An integrated model for the nucleo-cytoplasmic transport of cytoplasmic poly(A)-binding proteins

Abstract

Cytoplasmic poly(A)-binding proteins (PABPs) regulate mRNA stability and translation. Although predominantly localized in the cytoplasm, PABP proteins also cycle through the nucleus. Recent work has established that their steady-state localization can be altered by cellular stresses such as ultraviolet (UV) radiation, and infection by several viruses, resulting in nuclear accumulation of PABPs. Here, we present further evidence that their interaction with and release from mRNA and translation complexes are important in determining their sub-cellular distribution and propose an integrated model for regulated nucleo-cytoplasmic transport of PABPs.

Keywords: PABP; PABPC1; PABPC4; RNA-binding protein; cellular stress response; nucleo-cytoplasmic transport; sub-cellular localization; translation initiation factor.

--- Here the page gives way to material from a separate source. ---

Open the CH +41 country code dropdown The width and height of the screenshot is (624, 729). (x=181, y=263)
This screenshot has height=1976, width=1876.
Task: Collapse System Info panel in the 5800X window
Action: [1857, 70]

Figure 1. Heat shock results in PABP1 relocalization to stress granules but not the nucleus. HeLa cells were incubated at 44°C for the indicated time and fixed. Poly(A)-RNA (red) and PABP1 (green) were detected by FISH using an oligo dT₄₀ probe and immunofluorescence, respectively. Stress granules are visible after 1 h treatment as cytoplasmic foci containing both PABP1 and poly(A) RNA. Scale bars: 20 µm.

Figure 2. Pre-treatment with cycloheximide limits nuclear relocalization of PABP1. HeLa cells were pretreated with cycloheximide (CX, 100 μg/ml) for 30 min prior to and during treatment with (A) sodium arsenite (0.5 mM; 1 h) or (B) actinomycin D (Act D, 5 μg/ml; 12 h). Appropriate vehicle control was applied to non-treated cells. Poly(A)-RNA (red) and PABP1 (green) were detected by oligo dT₄₀ FISH and immunofluorescence. Scale bars: 20 µm.

Figure 3. A model for PABP nucleo-cytoplasmic transport. In normally growing cells most molecules of PABP1 and PABP4 are located within the cytoplasm. PABP nuclear import is dependent on interaction with α-importins. This can be retarded by PABP binding to RNA and participation in translational complexes, and may also be affected by interaction with other PABP partner proteins. In the nucleus PABP1 and PABP4 bind mRNAs alongside PABPN1. PABP1 and PABP4 do not contribute to mRNA export but rather are exported in an mRNA-dependent manner. Enhancing the levels of PABP1 available for import or blocking mRNA export results in an accumulation of PABP1 in the nucleus.

Figure 4. PABP1 and PABP4 are present in both polysomal and non-polysomal fractions. Post-nuclear HeLa extracts were sedimented through 10–50% sucrose gradients and fractionated. Proteins from the fractions were TCA precipitated prior to western blotting for PABP1 and PABP4. Cycloheximide (150 μg/ml) or EDTA (20 mM) was added to the lysis buffer to stabilize or disassemble polysomes respectively. Absorbance traces at 254nm were used to identify polysome, 80S, 60/40S and mRNP-containing fractions.

Figure 5. Nuclear export of PABP1 and PABP4 is not prevented by the CRM1 inhibitor leptomycin B. HeLa cells were treated with 5 ng/ml leptomycin B (LMB) or vehicle control for 3 h prior to fixation and immunofluorescence detection of paxillin (red) and (A) PABP1 or (B) PABP4 (green). Scale bars: 20 µm.